Gu Area Parking Solutions Yet To Be Squeezed Into Reality

School hadn’t started, but neighborhood streets near Gonzaga University were already lined with parked cars last week.

“This summer it was bad,” said Shannon Boroff, a GU junior who attended summer classes. “You had to get here before 7 to get a spot within five minutes walking distance.”

Get used to it.

It looks like students, staff and neighbors will have to put up with another year of a campus crowded with cars. Three planned fixes - two new university parking lots and a permit system designed to keep residential streets clear - are still just in the works.

The parking lots won’t open for another year due to a lack of money to pave them. A 54-space lot is planned for Boone and DeSmet, and a 34-space lot is planned for Boone and Van Gorp. The first lot already has received city approval and the second has yet to be assessed by the city Planning Department.

“At this point, they’re just kind of on hold,” Gonzaga spokesman Dale Goodwin said. He said the lots should open next school year.

Enrollment is down and so is money, said Ken Sammons, the school’s director of planning and construction.

Last week, two university-owned houses at the corner of Boone and Hamilton sat on wheels, jacked up and ready to roll. The homes had been sold to make room for the parking lot.

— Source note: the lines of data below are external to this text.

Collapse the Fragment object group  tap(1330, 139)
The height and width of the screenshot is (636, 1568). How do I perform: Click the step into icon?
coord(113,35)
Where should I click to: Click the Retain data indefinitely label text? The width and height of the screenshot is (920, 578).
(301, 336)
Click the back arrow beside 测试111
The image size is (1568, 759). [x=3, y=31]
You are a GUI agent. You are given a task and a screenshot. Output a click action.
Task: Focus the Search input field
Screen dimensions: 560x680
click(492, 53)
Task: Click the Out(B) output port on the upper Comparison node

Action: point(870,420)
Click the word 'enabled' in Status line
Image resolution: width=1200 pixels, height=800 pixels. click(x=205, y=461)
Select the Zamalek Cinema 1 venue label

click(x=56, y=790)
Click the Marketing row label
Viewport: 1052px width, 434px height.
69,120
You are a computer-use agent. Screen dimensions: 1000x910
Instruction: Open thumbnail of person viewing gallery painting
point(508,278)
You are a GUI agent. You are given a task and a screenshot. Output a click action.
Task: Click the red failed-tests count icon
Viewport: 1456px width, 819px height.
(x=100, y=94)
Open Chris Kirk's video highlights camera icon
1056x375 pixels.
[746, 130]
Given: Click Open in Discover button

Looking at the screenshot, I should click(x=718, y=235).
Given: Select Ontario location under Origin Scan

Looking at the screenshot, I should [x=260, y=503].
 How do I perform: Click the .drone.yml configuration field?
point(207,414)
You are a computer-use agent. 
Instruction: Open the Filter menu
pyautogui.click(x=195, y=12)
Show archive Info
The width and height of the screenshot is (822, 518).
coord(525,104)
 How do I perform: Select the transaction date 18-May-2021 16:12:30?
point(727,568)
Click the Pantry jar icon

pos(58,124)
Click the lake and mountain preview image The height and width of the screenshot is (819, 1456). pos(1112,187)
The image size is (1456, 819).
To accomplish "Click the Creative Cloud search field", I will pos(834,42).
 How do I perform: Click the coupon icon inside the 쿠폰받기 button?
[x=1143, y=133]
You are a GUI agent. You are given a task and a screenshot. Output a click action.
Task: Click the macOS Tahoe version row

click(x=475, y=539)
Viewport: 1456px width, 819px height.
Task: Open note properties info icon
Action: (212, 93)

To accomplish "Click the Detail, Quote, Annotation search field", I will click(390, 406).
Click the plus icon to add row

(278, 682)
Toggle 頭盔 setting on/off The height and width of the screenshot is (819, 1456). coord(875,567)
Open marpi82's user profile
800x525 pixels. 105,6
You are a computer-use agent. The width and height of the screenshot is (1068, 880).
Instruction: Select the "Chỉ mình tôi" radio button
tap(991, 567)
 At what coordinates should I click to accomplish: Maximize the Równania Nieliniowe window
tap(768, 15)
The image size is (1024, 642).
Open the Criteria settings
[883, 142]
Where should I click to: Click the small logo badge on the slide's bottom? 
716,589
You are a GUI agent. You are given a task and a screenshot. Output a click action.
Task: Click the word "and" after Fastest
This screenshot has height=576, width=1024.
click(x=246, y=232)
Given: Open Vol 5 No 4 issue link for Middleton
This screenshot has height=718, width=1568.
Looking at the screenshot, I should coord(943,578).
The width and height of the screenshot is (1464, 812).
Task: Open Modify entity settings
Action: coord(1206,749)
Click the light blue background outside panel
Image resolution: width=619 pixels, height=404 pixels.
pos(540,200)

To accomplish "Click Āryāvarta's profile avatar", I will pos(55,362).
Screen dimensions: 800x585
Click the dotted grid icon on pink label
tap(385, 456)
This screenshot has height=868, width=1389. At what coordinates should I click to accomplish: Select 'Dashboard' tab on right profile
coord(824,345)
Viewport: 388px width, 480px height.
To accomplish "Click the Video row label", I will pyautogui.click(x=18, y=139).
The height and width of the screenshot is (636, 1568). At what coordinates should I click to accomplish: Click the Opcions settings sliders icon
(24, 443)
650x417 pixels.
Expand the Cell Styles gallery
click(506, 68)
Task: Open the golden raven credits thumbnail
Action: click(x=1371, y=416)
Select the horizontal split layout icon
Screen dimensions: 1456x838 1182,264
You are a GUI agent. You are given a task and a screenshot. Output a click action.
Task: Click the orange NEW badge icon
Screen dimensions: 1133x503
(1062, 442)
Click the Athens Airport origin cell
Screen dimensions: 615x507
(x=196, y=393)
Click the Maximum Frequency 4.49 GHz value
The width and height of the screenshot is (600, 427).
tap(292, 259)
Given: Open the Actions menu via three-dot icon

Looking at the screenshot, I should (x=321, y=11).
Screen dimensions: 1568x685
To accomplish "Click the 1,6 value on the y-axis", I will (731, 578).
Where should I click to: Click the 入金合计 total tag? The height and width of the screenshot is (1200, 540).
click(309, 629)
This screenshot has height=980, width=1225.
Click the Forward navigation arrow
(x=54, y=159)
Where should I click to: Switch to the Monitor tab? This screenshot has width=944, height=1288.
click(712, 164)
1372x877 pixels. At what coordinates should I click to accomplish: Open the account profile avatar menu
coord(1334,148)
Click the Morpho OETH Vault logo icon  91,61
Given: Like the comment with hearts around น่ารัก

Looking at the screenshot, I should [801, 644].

Gonzaga explained the moves to Logan neighbors in its “Neighbor to Neighbor” newsletter Aug. 27.

The park-by-permit system has been rolling along, too. but at the speed of an AMC Pacer with flat tires. Logan residents have lobbied for it for three years.

The final draft of the ordinance is being prepared for city approval, said Bud Vokoun, city traffic engineer. He said the plan should come before the City Council at the end of this year or early 1997.

That plan would split neighborhoods into zones where only residents could park during certain days or hours. If the plan is approved, any Spokane neighborhood would be able to petition for it.

“The ordinance is a city-wide thing, but the people in Logan are particularly concerned about it,” Vokoun said.

“Sometimes it’s difficult to park in front of your own house,” said Margaret Hurley, who lives near GU’s education building. Hurley, who heads Logan’s residential parking committee, said she thinks the new lots will help out.

She’s also a longtime advocate of the park-by-permit idea.

In the meantime, university officials say they sympathize with neighbors, but there’s not much they can do.

“That’s the problem; they’re city streets. There is nothing we, as a private university, can do,” Goodwin said.

“There’s no hammer we can hold over anybody’s head.”